**Problem statement:**
Reproduce word for word the full article about the Ghost Village Road Halloween event being called off this year.

**Page extract:**
== Segment start ==

Annual Ghost Village Road Event a No-Go This Halloween
Every Halloween since 1996, the year after Montecito Journal’s first issue hit local newsstands, Coast Village Road has turned into “Ghost Village Road.” The annual event typically drew upwards of 1,000 parading trick-or-treaters along Coast Village Road, where local shop owners, restaurateurs, and hoteliers would hand out candy and in some cases create pop-up haunted houses for the little ones.
Not even the tragic Thomas Fire and mudslides two years ago could stop the tradition. But this year, for the first time in a quarter-century, thanks to nothing less than a global pandemic, the event has been cancelled. According to a notice put out last week by the Coast Village Association (CVA), while local merchants will be very much celebrating the holiday in spirit, the necessity of safe social-distancing requires the unfortunate hiatus.
According to MJ founder James Buckley, the term “Ghost Village Road” is actually something of an inside joke, given that 25 years ago, Coast Village Road was hardly the bustling commercial district with constantly backed-up traffic that you see today.
“I’m pretty sure I gave this event its name when we started it the first year,” Buckley said. “The term comes from the fact that back then, Santa Barbara and particularly Montecito were still sleepy outposts of Los Angeles, and Coast Village Road had no business going on, and so people called it Ghost Village Road.”
The idea for a Halloween parade came about as a way to try to lively up the eerily desolate commercial landscape each autumn. “Merchants started responding right away, including all the realtors, but in particular the stores and restaurants,” Buckley said, adding that, for the first few years, at least 50 percent or more of the kids who participated in the event were from Montecito, whereas in later years it began to draw trick-or-treaters from much further afield.
In the beginning, said Buckley, there was no police presence at all, with the only security and crosswalk assistance being provided by CVA volunteers. “Finally the police came on board because it would get dark and was dangerous for kids to cross the street, because we didn’t have the constant traffic jam-up at that time.”
Along with the annual Fourth of July parade, Buckley says, the original Ghost Village Road event only advertised in the Journal. “That was the only publicity it got,” he said. “It really kicked us off as a paper, because people had no idea we were so widely read,” he recalled. “But when one thousand kids showed up, people started to realize.”
CVA and its merchant members, meanwhile, would like all of Montecito’s ghosts and ghouls to know that they’ll still be here next year, and with twice the candy. And remember, you read it here first!

== Segment end ==

**Supplied records:**
== Segment start ==

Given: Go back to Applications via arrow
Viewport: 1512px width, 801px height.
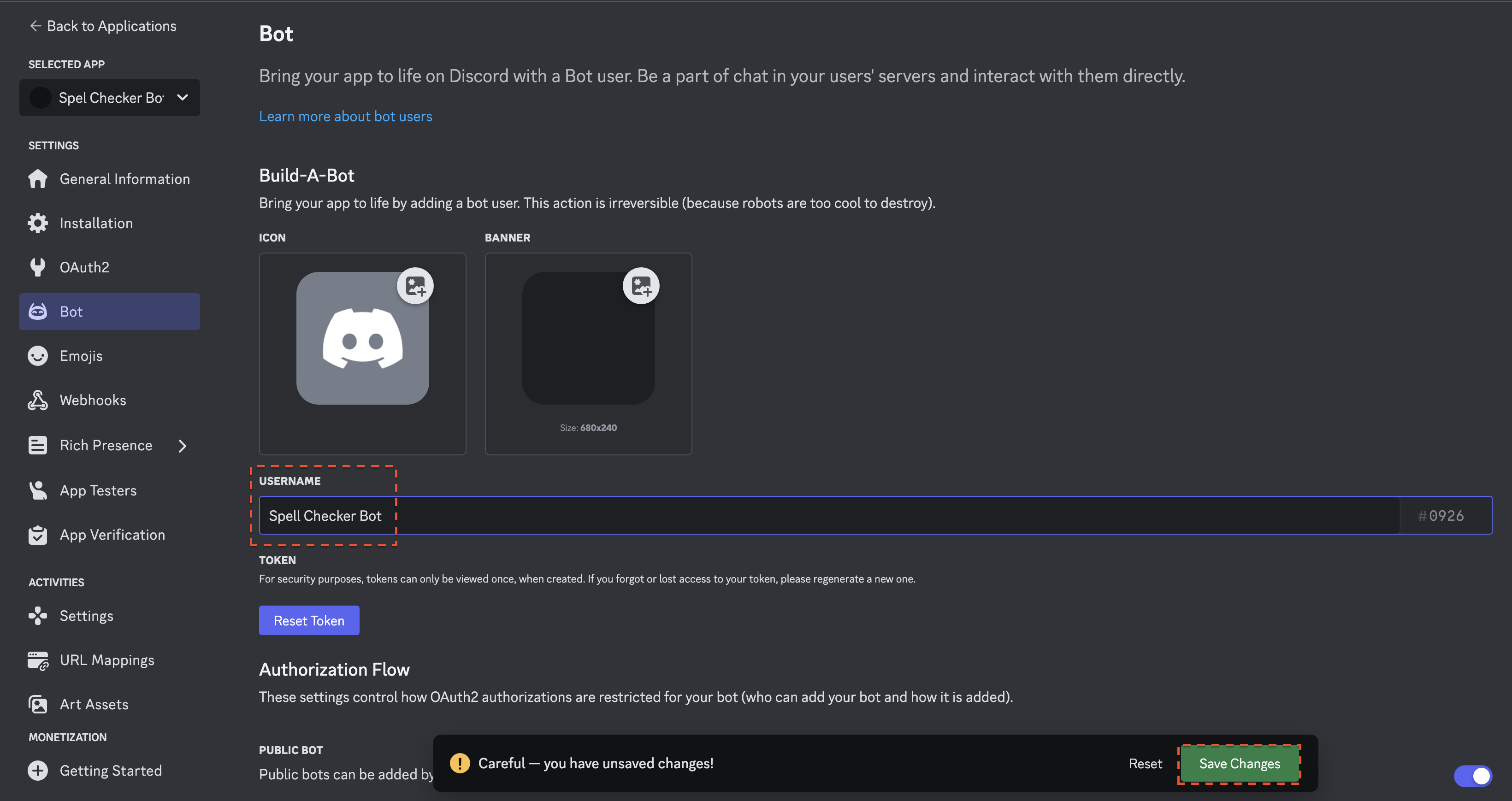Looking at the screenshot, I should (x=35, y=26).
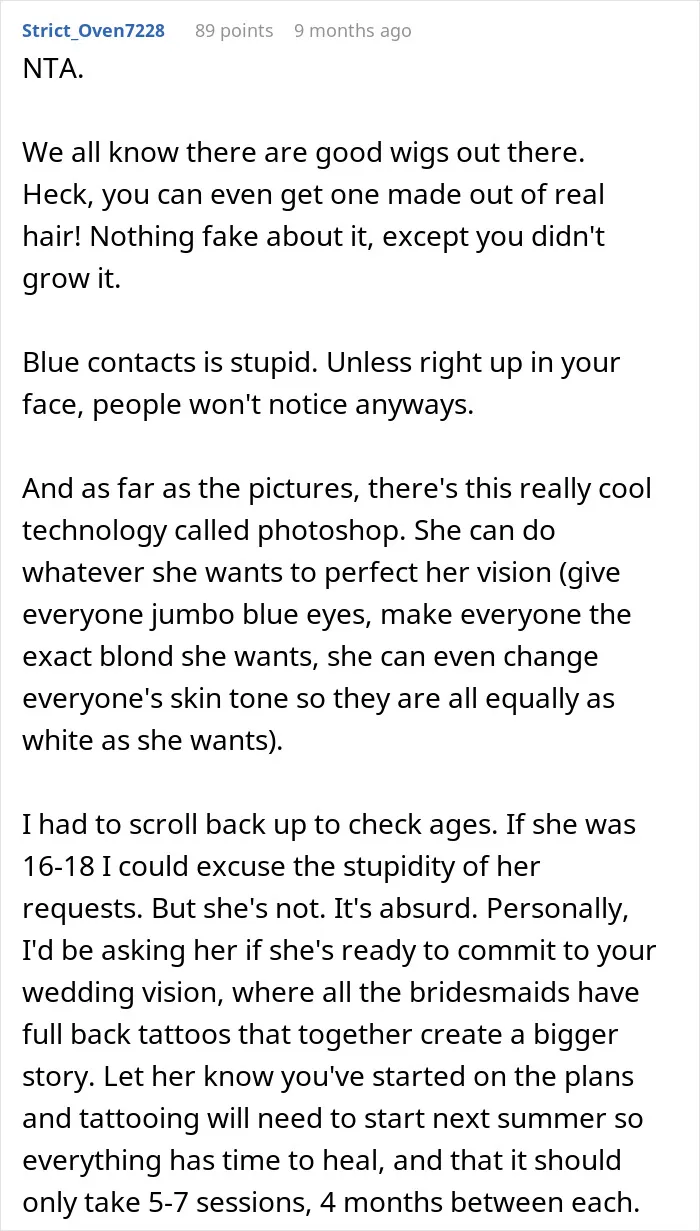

== Segment end ==
== Segment start ==

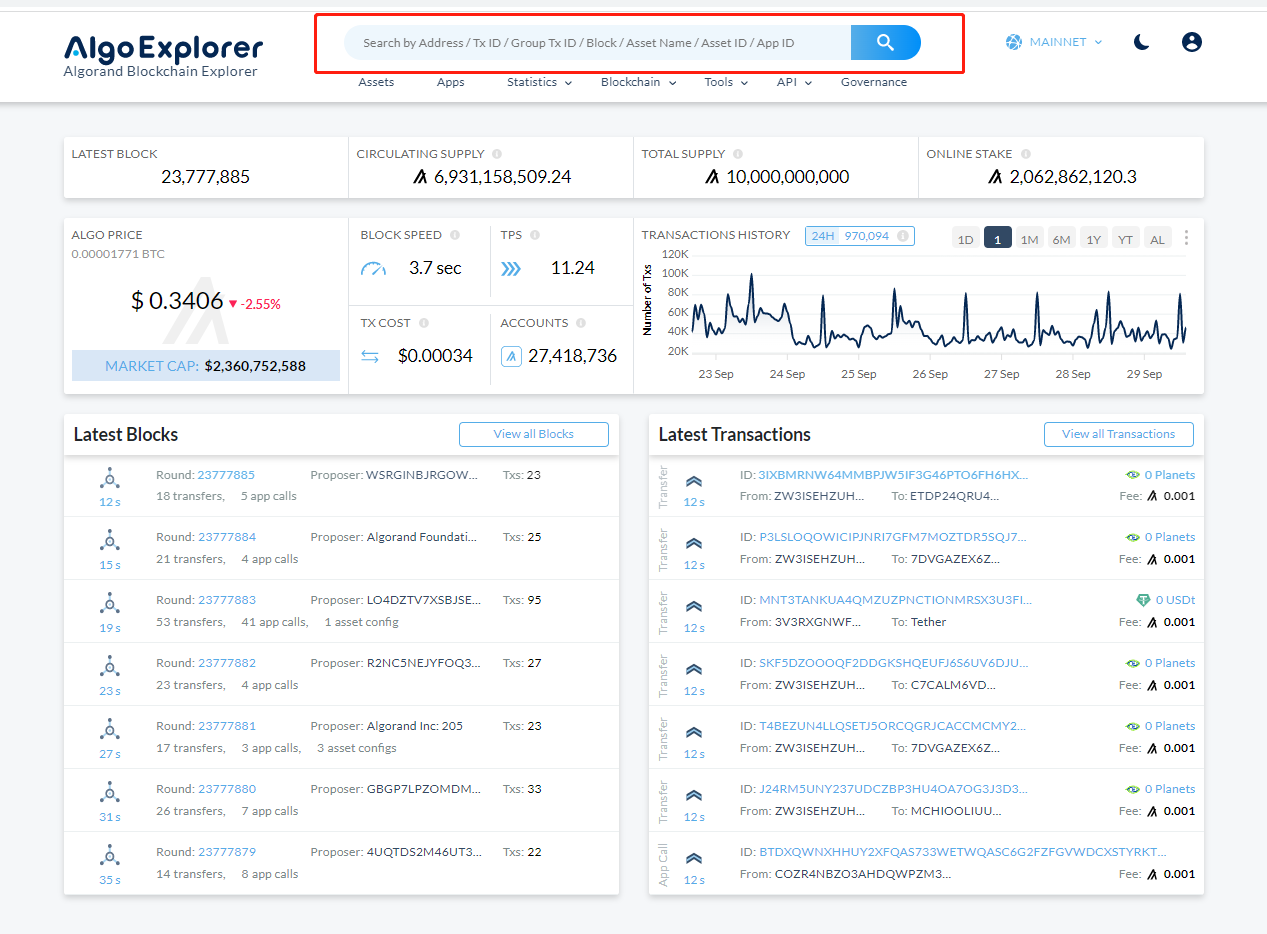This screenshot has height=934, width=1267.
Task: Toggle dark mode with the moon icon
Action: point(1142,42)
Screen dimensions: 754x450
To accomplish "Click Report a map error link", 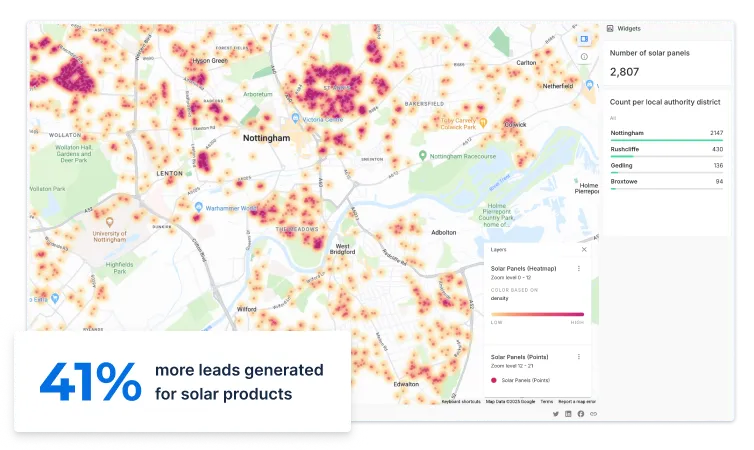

== Segment end ==

**Completed task:**
Annual Ghost Village Road Event a No-Go This Halloween
Every Halloween since 1996, the year after Montecito Journal’s first issue hit local newsstands, Coast Village Road has turned into “Ghost Village Road.” The annual event typically drew upwards of 1,000 parading trick-or-treaters along Coast Village Road, where local shop owners, restaurateurs, and hoteliers would hand out candy and in some cases create pop-up haunted houses for the little ones.
Not even the tragic Thomas Fire and mudslides two years ago could stop the tradition. But this year, for the first time in a quarter-century, thanks to nothing less than a global pandemic, the event has been cancelled. According to a notice put out last week by the Coast Village Association (CVA), while local merchants will be very much celebrating the holiday in spirit, the necessity of safe social-distancing requires the unfortunate hiatus.
According to MJ founder James Buckley, the term “Ghost Village Road” is actually something of an inside joke, given that 25 years ago, Coast Village Road was hardly the bustling commercial district with constantly backed-up traffic that you see today.
“I’m pretty sure I gave this event its name when we started it the first year,” Buckley said. “The term comes from the fact that back then, Santa Barbara and particularly Montecito were still sleepy outposts of Los Angeles, and Coast Village Road had no business going on, and so people called it Ghost Village Road.”
The idea for a Halloween parade came about as a way to try to lively up the eerily desolate commercial landscape each autumn. “Merchants started responding right away, including all the realtors, but in particular the stores and restaurants,” Buckley said, adding that, for the first few years, at least 50 percent or more of the kids who participated in the event were from Montecito, whereas in later years it began to draw trick-or-treaters from much further afield.
In the beginning, said Buckley, there was no police presence at all, with the only security and crosswalk assistance being provided by CVA volunteers. “Finally the police came on board because it would get dark and was dangerous for kids to cross the street, because we didn’t have the constant traffic jam-up at that time.”
Along with the annual Fourth of July parade, Buckley says, the original Ghost Village Road event only advertised in the Journal. “That was the only publicity it got,” he said. “It really kicked us off as a paper, because people had no idea we were so widely read,” he recalled. “But when one thousand kids showed up, people started to realize.”
CVA and its merchant members, meanwhile, would like all of Montecito’s ghosts and ghouls to know that they’ll still be here next year, and with twice the candy. And remember, you read it here first!